Ishak and his work, said Kessler, represented a ‘third way’ of approaching economics and society ‘not as dichotomous or even integrated but as identical, as a complex and ultimately undifferentiated unity’.
The event also saw the launch of the book Elections and democracy in Malaysia, which looks at the objectives and effects of elections and the electoral system in Malaysia within a broader historical and socio-cultural context.
Its editors, Mavis Puthucheary and Norani Othman, are senior fellows at Ikmas.
END


For a country that has been self adminstering for less than 50 years, I think we’ve come pretty far and headed on a reasonable track. The aggressive social engineering and creation of a sizable middle class (when compared to most countries in this SEA with similar backgrounds) will catalize (not immediately create) a situation where social policy will not be geared to pump up the economy.
E.g., already people are starting to realize:
a) Public schools are sub par.
b) The nice holiday spots in the hills and seasides are being razed for development.
c) Air should be colorless, odorless and shouldn’t be chewable.
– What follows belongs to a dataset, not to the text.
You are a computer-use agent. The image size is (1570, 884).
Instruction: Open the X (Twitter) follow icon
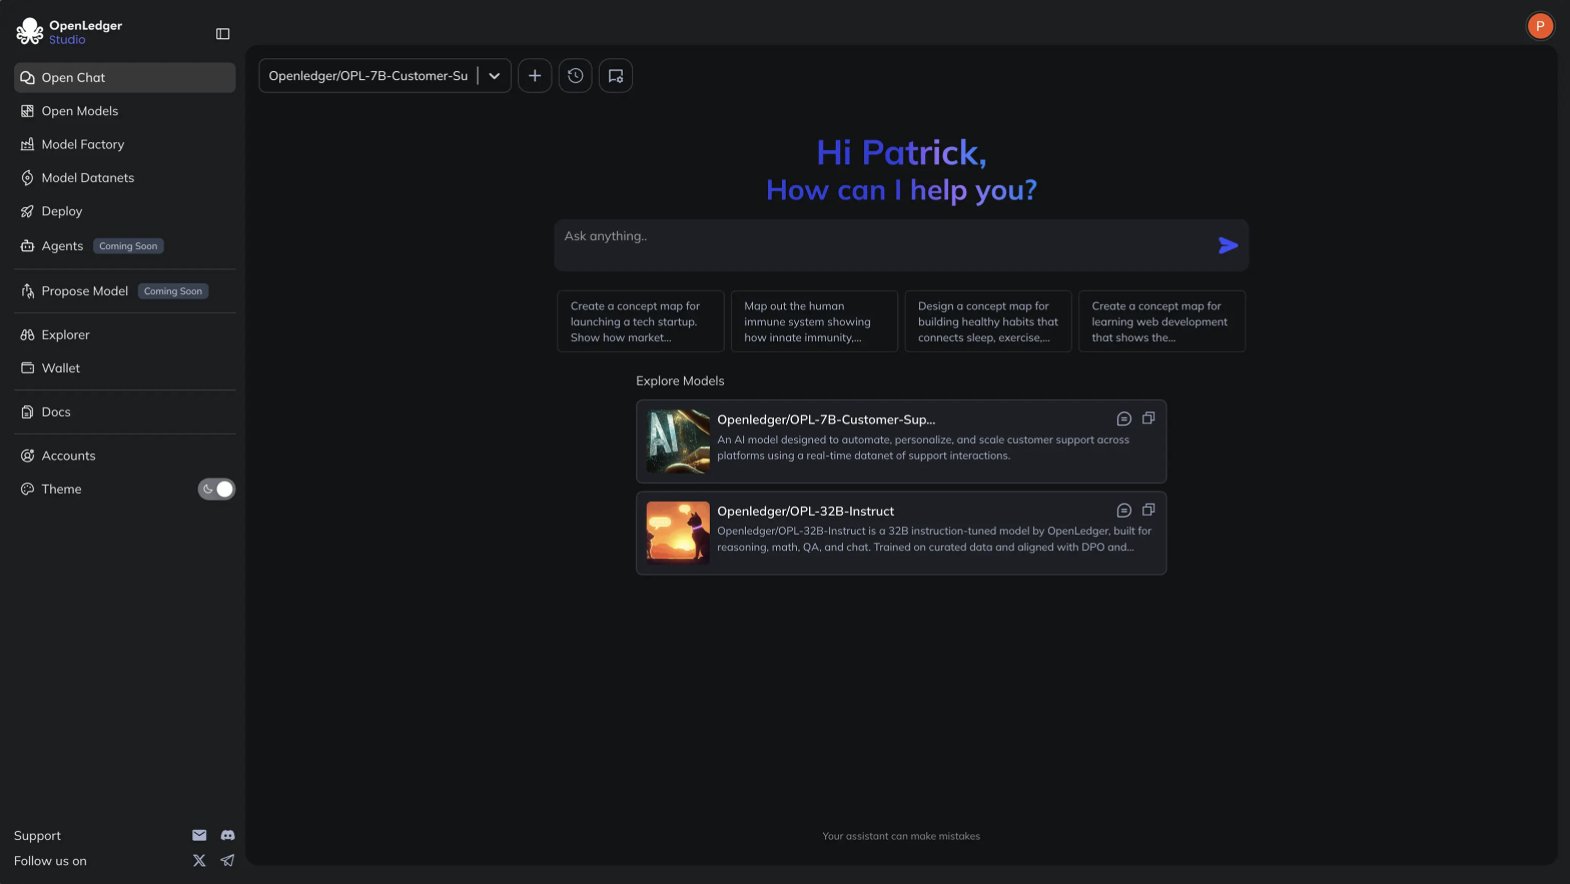click(199, 861)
So, all you kids (there must be several thousand) that come to the shows, please consider doing the following:
a) Go to college. Most of you can either afford to or will get scholarships if you’re smart enough. If for some reason, you’re the next Nobel prize winner, you have no money and by some strange quirk of fate can’t get a scholarship because you’re the wrong race and none of the component parties that represent your particular race will hand you a buck. Stop feeling sorry for yourself, get a part time job and go to college part time.
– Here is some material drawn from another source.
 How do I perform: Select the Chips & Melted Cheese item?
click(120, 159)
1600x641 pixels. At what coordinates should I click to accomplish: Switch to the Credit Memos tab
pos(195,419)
b) Graduate, get a frikking job. Earn some decent money. With that money:
c) Work, travel, learn and most importantly understand. Learn to communicate properly in English, Malay and optional language of your choice, so’s people can understand what the fuck you’re saying.
d) Once you’re smart enough, climb your corp ladder, set up your own business – employ people, enter politics. Which ever frikkin organization or party floats your boat.
e) Wear a frikkin suit and work your way up until you can set policy to address whatever you want.
You can take off your suit at the end of the day and come to Paul’s and be a punk ass mother fucker in the evenings and weekends. (Try not get accused of fucking anyone in the ass, getting bitch slapped then and incarcerated if you’re doing the politics thing)
f) Try not to bitch too much while you’re doing (a)-(f). It won’t be easy.
While having a necessary role in the scheme of things, there’s only so much you can do as a pure activist.
This is analogous to computer hacking. If you wanted to hack, say a Unix system, you’d learn the basics, develop tools, work within the protocols, use the right syntax. Then when you’re good and ready, unleash your good (or evil) on the system.
Syed Tan.
thanks syed. the choice is there. has always been there. easily seen from afar but as usual, instantly dismissed by some as it involves so much more than sloganeering, while the rest just can’t see themselves mingling and kow-towing with the “enemy”; preferring to keep on keeping on; without giving any concessions even though the goings looking pretty bleak and unfanthomable.
One would then ask his or her self whether he or she will sleep so soundly ever again especially after shaking so many spineless swines’ sweaty palms, dancing to their tunes and licking their lard-caked butts; inching towards that ladder, hoping for a time where a certain standing awaits from whence some good (or bad) will be able to be unleashed, as you suggested.
And one will always wonder if the journey will be caring and kind enough for the original agenda to be carried forth with much conviction and for it to be intact; not eroded, de-fanged and subverted into some form of “adult” in-joke; dismissing it all swiftly as “oh, that was my folly of youth! my phase of idealistic zeal! my juvenile years of ridiculous angst! all i needed was to get laid! Ha! Ha! Ha!”
that said, the road is waiting and to those who wanna take it, i salute thee!